[Excerpt to read Boundary: Start]

Quibi, a once trumpeted startup that planned to revolutionize how people consume content and attracted some of the biggest stars in Hollywood, is shutting down. Mobile and digital content is a potentially lucrative space for emerging startups. Quibi hit obstacles they were unable to successfully navigate around. The demise of Quibi provides good lessons about understanding the marketplace and what startups and entrepreneurs need to look for when bringing on investors.
Quibi’s failure was not a surprise to many who followed along and know the space. The once touted Silicon Valley unicorn that raised almost $2 billion in six months, only to quickly meet its end, offers teachable moments. Those of us who have invested in early-stage growth companies, who followed Quibi saw a perfect storm gathering that ultimately led to its end:
- Rushed capital
- Lack of differentiators in a competitive market
- Absent investors.
Assess Market Demand
Early stage startups need a strong understanding of market demand, and what their product or service brings to a competitive market. Quibi’s paid streaming service offering of costly short-form content was bound to hit a bumpy road.
Quibi brought on expensive A-list talent to further promote the platform, which had little consumer appeal, and investors were shortsighted. Investors saw an opportunity in digital streaming but did not fully evaluate the marketplace. Rather than taking a critical look at slow adoption from the onset, Quibi continued with its model without making necessary pivots.
Look for Investors Who Will Have a Seat at the Table
The right investors offer startups more than just capital. Seek investors who can offer support, mentorship, and meaningful guidance. Quibi’s high-profile investors were largely absent when Quibi needed strategic direction to move forward confidently. The investor teams could not keep the business afloat, despite having the likes of Google, Alibaba, and other industry leading figures behind Quibi.
Startups are looking beyond the investment dollars to understand how potential investors will take a seat at the table. It is necessary for investors to offer knowledge and expertise to make a successful partnership. Investors need to closely review the leadership teams to identify how their experiences can support a startup’s goal. Look to investors who have built out advisory boards to offer mentorship across other important areas, such as accounting, HR, diversity, culture, and sales techniques. Active investors support a startups vision, and offer mentorship to aid other areas. It is necessary for investors to allow entrepreneurs to continue with forward thinking and building a foundation for success.

[Excerpt to read Boundary: End]

> _Problems to solve_:
1 - Update the Quibi article from "Quibi brought on" up to and including "making necessary pivots.", swapping "A-list talent" for "celebrity talent".
2 - According to the Quibi article, how much money did Quibi raise in six months?
The entries that come next are separate material, unrelated to the Quibi article.

[Data to examine Boundary: Start]

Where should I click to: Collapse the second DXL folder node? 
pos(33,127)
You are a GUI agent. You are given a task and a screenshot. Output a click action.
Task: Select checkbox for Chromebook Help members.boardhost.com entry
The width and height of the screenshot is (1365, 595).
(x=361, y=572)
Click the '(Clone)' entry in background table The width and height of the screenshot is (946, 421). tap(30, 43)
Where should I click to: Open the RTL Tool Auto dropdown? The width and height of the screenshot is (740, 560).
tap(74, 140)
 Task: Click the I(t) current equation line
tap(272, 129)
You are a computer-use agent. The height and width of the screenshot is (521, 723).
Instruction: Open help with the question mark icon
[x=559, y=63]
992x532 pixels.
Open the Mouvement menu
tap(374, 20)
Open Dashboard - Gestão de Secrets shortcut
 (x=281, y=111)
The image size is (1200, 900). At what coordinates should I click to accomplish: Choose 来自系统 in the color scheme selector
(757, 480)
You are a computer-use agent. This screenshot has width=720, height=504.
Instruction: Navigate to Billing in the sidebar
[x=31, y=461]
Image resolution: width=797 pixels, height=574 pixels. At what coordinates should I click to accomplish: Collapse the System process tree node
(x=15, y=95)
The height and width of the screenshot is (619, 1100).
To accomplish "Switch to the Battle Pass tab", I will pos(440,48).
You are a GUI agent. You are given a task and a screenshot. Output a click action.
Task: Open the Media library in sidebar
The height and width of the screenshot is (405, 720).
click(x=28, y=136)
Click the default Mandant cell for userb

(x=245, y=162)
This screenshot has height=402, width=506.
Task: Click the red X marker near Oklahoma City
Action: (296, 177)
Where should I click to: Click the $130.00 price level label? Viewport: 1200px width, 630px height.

[Data to examine Boundary: End]

> _Solution list_:
1 -
Quibi brought on expensive celebrity talent to further promote the platform, which had little consumer appeal, and investors were shortsighted. Investors saw an opportunity in digital streaming but did not fully evaluate the marketplace. Rather than taking a critical look at slow adoption from the onset, Quibi continued with its model without making necessary pivots.

2 - Almost $2 billion.